— Task goal —
Could the whole of the data below be written out verbatim?

---------- Supplied material

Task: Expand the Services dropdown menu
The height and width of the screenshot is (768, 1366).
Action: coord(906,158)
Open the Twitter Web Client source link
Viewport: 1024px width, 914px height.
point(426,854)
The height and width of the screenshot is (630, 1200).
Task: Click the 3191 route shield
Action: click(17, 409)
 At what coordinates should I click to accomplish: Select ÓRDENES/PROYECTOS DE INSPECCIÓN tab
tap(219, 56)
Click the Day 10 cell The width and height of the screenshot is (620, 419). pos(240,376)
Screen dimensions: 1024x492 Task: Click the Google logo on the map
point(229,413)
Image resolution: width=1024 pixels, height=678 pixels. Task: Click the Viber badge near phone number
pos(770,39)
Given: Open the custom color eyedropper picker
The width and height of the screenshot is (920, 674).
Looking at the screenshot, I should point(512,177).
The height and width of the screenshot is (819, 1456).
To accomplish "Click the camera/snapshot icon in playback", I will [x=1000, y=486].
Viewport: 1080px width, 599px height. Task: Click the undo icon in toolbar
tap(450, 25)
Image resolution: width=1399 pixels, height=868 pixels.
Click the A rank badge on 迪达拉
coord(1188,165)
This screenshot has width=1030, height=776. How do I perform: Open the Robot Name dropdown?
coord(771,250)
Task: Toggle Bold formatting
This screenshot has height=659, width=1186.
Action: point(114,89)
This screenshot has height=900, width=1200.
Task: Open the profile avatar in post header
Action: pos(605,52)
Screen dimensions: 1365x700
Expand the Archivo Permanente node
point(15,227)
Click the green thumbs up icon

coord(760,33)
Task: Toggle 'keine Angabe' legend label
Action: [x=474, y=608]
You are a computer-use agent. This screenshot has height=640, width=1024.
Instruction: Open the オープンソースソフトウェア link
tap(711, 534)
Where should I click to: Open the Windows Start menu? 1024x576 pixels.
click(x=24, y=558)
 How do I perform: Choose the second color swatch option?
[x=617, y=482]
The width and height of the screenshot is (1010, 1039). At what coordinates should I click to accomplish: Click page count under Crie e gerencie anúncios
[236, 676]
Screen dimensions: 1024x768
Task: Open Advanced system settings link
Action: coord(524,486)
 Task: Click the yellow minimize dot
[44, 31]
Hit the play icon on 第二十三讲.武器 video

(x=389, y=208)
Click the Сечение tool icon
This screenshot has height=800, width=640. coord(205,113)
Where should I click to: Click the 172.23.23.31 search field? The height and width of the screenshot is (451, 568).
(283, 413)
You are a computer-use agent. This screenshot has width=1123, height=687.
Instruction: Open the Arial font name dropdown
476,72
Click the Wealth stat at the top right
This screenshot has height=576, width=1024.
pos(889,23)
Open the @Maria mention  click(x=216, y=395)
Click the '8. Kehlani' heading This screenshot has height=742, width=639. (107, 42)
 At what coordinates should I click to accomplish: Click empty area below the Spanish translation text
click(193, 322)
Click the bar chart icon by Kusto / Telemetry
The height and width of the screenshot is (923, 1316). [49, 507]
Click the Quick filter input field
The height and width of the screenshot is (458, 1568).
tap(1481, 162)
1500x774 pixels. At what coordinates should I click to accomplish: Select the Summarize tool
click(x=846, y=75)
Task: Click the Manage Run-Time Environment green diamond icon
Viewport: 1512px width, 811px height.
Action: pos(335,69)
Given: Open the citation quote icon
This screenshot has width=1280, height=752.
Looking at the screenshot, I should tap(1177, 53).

--------------------

— Solution for this exercise —
Task: Expand the Services dropdown menu
The height and width of the screenshot is (768, 1366).
Action: coord(906,158)
Open the Twitter Web Client source link
Viewport: 1024px width, 914px height.
point(426,854)
The height and width of the screenshot is (630, 1200).
Task: Click the 3191 route shield
Action: click(17, 409)
 At what coordinates should I click to accomplish: Select ÓRDENES/PROYECTOS DE INSPECCIÓN tab
tap(219, 56)
Click the Day 10 cell The width and height of the screenshot is (620, 419). pos(240,376)
Screen dimensions: 1024x492 Task: Click the Google logo on the map
point(229,413)
Image resolution: width=1024 pixels, height=678 pixels. Task: Click the Viber badge near phone number
pos(770,39)
Given: Open the custom color eyedropper picker
The width and height of the screenshot is (920, 674).
Looking at the screenshot, I should point(512,177).
The height and width of the screenshot is (819, 1456).
To accomplish "Click the camera/snapshot icon in playback", I will [x=1000, y=486].
Viewport: 1080px width, 599px height. Task: Click the undo icon in toolbar
tap(450, 25)
Image resolution: width=1399 pixels, height=868 pixels.
Click the A rank badge on 迪达拉
coord(1188,165)
This screenshot has width=1030, height=776. How do I perform: Open the Robot Name dropdown?
coord(771,250)
Task: Toggle Bold formatting
This screenshot has height=659, width=1186.
Action: point(114,89)
This screenshot has height=900, width=1200.
Task: Open the profile avatar in post header
Action: pos(605,52)
Screen dimensions: 1365x700
Expand the Archivo Permanente node
point(15,227)
Click the green thumbs up icon

coord(760,33)
Task: Toggle 'keine Angabe' legend label
Action: [x=474, y=608]
You are a computer-use agent. This screenshot has height=640, width=1024.
Instruction: Open the オープンソースソフトウェア link
tap(711, 534)
Where should I click to: Open the Windows Start menu? 1024x576 pixels.
click(x=24, y=558)
 How do I perform: Choose the second color swatch option?
[x=617, y=482]
The width and height of the screenshot is (1010, 1039). At what coordinates should I click to accomplish: Click page count under Crie e gerencie anúncios
[236, 676]
Screen dimensions: 1024x768
Task: Open Advanced system settings link
Action: coord(524,486)
 Task: Click the yellow minimize dot
[44, 31]
Hit the play icon on 第二十三讲.武器 video

(x=389, y=208)
Click the Сечение tool icon
This screenshot has height=800, width=640. coord(205,113)
Where should I click to: Click the 172.23.23.31 search field? The height and width of the screenshot is (451, 568).
(283, 413)
You are a computer-use agent. This screenshot has width=1123, height=687.
Instruction: Open the Arial font name dropdown
476,72
Click the Wealth stat at the top right
This screenshot has height=576, width=1024.
pos(889,23)
Open the @Maria mention  click(x=216, y=395)
Click the '8. Kehlani' heading This screenshot has height=742, width=639. (107, 42)
 At what coordinates should I click to accomplish: Click empty area below the Spanish translation text
click(193, 322)
Click the bar chart icon by Kusto / Telemetry
The height and width of the screenshot is (923, 1316). [49, 507]
Click the Quick filter input field
The height and width of the screenshot is (458, 1568).
tap(1481, 162)
1500x774 pixels. At what coordinates should I click to accomplish: Select the Summarize tool
click(x=846, y=75)
Task: Click the Manage Run-Time Environment green diamond icon
Viewport: 1512px width, 811px height.
Action: pos(335,69)
Given: Open the citation quote icon
This screenshot has width=1280, height=752.
Looking at the screenshot, I should tap(1177, 53).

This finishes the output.